Tirzepatide Improves Glucose Levels from Baseline Irrespective of Gender: A Post Hoc Analysis of the SURPASS-1 to -5 Studies

Friday, May 13, 2022

4:35 PM – 4:50 PM

Location: Station 3, Sapphire West Foyer

Poster Presenter(s)

Grazia Aleppo, MD, FACP, FACE
Professor of Medicine
Northwestern University
Chicago, Illinois, United States

Submitter(s)

JM
Juan M. Maldonado, PharmD, RPh, BCPS, BCCCP
Senior Advisor Research
Eli Lilly and Company
Naranjito, Puerto Rico, United States

Primary Author(s)

JM
Juan M. Maldonado, PharmD, RPh, BCPS, BCCCP
Senior Advisor Research
Eli Lilly and Company
Naranjito, Puerto Rico, United States

Co-Author(s)

Grazia Aleppo, MD, FACP, FACE
Professor of Medicine
Northwestern University
Chicago, Illinois, United States
AP
Arian Plat
AG
Aoife Gorman
CD
Christophe De Block, MD PhD
Head of the Department of Endocrinology-Diabetology, Antwerp University Hospital and Full Professor University of Antwerp
University of Antwerp, Antwerpen, Belgium
EG
Elisa Gomez

Objective:

Tirzepatide is a once-weekly dual GIP and GLP-1 receptor agonist developed as an adjunct to diet and exercise to improve glycaemic control in patients with type 2 diabetes (T2D). The SURPASS (S) program spanning the T2D disease progression from no background therapy to multiple background combinations and comparators led to robust improvements in glycaemic control by tirzepatide as shown by a reduction in HbA1c and fasting serum glucose (FSG) at 40 and/or 52 weeks.
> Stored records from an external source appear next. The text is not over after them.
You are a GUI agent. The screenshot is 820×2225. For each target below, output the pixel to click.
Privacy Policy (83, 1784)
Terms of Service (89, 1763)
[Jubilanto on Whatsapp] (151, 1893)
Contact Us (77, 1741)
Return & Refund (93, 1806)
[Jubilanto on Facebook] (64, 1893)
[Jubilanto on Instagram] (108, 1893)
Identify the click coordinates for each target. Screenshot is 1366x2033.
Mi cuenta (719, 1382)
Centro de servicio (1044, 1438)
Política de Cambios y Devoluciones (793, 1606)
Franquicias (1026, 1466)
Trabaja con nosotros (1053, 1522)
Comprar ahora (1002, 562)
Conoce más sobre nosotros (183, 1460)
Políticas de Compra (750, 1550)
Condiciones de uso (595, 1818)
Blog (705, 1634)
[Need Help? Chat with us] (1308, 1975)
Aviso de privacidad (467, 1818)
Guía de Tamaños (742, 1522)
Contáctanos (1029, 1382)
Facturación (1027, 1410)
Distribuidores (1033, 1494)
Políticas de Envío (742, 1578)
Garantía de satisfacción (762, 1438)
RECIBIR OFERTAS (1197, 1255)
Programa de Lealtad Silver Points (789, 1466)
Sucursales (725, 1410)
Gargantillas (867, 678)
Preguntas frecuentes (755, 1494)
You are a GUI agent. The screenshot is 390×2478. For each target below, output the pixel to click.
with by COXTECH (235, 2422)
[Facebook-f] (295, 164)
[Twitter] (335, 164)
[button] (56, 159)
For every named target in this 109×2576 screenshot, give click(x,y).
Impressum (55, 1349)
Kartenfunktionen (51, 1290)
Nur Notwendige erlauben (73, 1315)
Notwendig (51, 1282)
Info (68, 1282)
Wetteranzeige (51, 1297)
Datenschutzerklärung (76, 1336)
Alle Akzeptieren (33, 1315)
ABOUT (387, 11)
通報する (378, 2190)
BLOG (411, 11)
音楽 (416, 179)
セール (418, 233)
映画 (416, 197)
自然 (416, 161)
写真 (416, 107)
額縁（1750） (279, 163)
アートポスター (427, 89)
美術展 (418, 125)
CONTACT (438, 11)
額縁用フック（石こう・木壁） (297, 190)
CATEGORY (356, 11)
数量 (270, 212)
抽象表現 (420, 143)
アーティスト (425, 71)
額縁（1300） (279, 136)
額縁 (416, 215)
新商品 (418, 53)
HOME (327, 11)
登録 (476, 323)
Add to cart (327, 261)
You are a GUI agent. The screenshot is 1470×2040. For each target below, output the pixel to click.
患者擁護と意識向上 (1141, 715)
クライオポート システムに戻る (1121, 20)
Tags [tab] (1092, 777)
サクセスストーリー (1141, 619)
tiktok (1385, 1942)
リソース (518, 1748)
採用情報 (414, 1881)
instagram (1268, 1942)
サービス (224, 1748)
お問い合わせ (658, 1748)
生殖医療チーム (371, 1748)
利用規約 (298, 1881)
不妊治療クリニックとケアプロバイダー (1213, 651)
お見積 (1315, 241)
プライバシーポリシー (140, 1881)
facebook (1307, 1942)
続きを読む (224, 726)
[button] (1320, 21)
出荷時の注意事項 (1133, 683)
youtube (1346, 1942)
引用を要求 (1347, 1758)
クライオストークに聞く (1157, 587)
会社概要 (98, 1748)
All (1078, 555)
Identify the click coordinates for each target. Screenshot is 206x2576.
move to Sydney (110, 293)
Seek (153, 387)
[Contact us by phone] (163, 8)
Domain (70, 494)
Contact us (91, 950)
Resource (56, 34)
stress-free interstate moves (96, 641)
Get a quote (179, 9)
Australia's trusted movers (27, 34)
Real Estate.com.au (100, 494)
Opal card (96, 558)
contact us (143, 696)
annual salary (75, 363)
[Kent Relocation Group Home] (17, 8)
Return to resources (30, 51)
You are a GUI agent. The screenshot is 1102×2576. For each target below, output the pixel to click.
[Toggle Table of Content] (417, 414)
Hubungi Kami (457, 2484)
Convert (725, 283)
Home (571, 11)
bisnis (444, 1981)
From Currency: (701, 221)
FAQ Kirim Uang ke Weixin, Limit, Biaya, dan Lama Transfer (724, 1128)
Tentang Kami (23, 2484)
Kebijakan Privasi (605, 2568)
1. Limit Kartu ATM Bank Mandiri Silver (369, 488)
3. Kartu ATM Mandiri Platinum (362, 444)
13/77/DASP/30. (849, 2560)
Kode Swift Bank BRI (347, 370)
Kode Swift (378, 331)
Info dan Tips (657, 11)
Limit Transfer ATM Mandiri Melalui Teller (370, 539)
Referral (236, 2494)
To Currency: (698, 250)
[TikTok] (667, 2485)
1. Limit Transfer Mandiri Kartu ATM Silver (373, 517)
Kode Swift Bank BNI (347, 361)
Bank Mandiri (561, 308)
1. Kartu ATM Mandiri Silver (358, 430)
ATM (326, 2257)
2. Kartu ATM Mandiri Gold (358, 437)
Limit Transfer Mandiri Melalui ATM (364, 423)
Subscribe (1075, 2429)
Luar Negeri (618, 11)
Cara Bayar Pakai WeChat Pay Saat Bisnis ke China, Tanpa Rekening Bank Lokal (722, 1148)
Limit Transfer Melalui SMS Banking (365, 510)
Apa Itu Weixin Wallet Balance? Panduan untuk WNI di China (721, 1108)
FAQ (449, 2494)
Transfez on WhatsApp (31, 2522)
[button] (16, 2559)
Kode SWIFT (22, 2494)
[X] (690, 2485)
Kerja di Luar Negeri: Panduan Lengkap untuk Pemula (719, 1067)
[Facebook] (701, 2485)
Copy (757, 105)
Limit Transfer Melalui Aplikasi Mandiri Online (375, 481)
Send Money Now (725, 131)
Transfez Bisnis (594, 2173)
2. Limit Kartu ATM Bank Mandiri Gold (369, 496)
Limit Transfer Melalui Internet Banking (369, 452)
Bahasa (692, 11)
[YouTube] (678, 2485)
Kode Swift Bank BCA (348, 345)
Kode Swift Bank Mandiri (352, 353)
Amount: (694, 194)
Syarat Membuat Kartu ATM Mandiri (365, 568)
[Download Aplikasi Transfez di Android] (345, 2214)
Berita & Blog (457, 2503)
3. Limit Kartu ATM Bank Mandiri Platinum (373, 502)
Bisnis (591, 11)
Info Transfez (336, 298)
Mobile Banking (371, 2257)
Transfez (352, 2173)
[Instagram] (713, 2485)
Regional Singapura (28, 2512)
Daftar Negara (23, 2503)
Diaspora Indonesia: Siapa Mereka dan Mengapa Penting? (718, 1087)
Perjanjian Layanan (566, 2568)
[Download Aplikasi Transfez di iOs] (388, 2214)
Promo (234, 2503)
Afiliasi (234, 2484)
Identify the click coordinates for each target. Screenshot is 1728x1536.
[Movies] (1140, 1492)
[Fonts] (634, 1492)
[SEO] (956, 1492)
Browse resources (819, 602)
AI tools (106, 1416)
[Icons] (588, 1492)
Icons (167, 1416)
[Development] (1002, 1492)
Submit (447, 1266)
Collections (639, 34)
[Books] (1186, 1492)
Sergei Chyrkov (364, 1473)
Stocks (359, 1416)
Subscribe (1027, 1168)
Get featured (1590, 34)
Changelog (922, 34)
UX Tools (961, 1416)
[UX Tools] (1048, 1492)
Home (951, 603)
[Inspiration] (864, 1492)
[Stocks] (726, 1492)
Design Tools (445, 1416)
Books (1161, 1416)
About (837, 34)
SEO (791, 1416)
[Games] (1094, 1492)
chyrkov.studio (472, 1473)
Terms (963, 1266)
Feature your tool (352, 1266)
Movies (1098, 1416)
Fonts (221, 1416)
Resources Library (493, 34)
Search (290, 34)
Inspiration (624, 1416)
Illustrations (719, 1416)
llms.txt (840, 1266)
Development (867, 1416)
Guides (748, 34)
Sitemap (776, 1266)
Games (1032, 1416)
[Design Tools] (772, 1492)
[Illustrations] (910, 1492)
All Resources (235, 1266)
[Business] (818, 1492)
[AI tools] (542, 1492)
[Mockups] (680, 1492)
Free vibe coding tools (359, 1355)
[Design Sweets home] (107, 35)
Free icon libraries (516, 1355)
This post-hoc analysis from the 5 SURPASS studies (S-1 to S-5) assessed the effect of tirzepatide on glycaemic control and safety, according to patient gender.

Methods:

S-1 to -5 Phase 3 studies were designed to evaluate the efficacy and safety of 3 doses of tirzepatide (5, 10, and 15 mg) in adult patients with T2D. The study population included patients who were newly diagnosed with T2D controlled with diet and exercise only, inadequately controlled on up to 3 oral antihyperglycemic medications (including patients with increased CV risk), or inadequately controlled on basal insulin, with/without metformin. This analysis evaluated the effect of tirzepatide versus placebo, semaglutide (1 mg), insulin degludec, and insulin glargine on HbA1c and FSG improvement from baseline in male and female subgroups. Efficacy was assessed in the modified intention-to-treat (mITT) population while patients were on-treatment and without rescue medication (efficacy estimand).

Results:

Consistent with the primary study results, patients treated with tirzepatide had a greater reduction in HbA1c than placebo or active comparators in both males and females across the S-1 to -5 studies (p < 0.001). In addition, all doses of tirzepatide showed greater reduction in FSG than placebo or active comparators [p < 0.001 (S-1, -2, -3, & -5); 0.027 (S-4)] in males and females (all tests of treatment effects were conducted at a 2-sided alpha level of 0.05, and the confidence interval (CI) calculated at 95%, 2-sided). The most frequently reported adverse events for tirzepatide were GI in nature. They were mild to moderate in severity, transient and usually occurred during the dose escalation period. Severe hypoglycaemia was uncommon with tirzepatide treatment and overall, the risk of hypoglycaemia was comparable to the GLP-1 receptor agonist class.

Discussion/Conclusion:

Across the five SURPASS studies, tirzepatide successfully improved glycaemic control, through significant reduction in HbA1c and FSG from baseline compared to placebo or active comparators, irrespective of patient gender. Additionally, tirzepatide was well tolerated with a similar safety profile to other glucagon-like peptide-1 receptor agonists.